═════ Given data

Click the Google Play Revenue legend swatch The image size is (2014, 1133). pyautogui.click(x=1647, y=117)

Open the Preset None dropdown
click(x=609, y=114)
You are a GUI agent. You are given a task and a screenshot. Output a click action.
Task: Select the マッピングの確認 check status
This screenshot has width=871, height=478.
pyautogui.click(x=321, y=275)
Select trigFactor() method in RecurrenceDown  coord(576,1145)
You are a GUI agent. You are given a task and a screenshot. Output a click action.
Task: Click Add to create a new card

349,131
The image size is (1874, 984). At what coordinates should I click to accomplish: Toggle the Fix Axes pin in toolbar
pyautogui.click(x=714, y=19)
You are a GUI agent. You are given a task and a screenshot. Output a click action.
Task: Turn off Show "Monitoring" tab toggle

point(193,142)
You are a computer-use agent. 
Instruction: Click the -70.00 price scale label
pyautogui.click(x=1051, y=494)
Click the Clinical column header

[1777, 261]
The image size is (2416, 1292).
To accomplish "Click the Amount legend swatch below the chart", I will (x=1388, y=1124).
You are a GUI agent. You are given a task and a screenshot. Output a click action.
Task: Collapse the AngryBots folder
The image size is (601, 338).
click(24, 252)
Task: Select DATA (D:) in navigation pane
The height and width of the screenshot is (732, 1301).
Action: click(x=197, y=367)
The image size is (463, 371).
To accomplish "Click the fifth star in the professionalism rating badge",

══════════

◆ **Exercise instructions**: The answer must be every line of the data that contains the word "legend".

◆ **Answer box**:
Click the Google Play Revenue legend swatch The image size is (2014, 1133). pyautogui.click(x=1647, y=117)
To accomplish "Click the Amount legend swatch below the chart", I will (x=1388, y=1124).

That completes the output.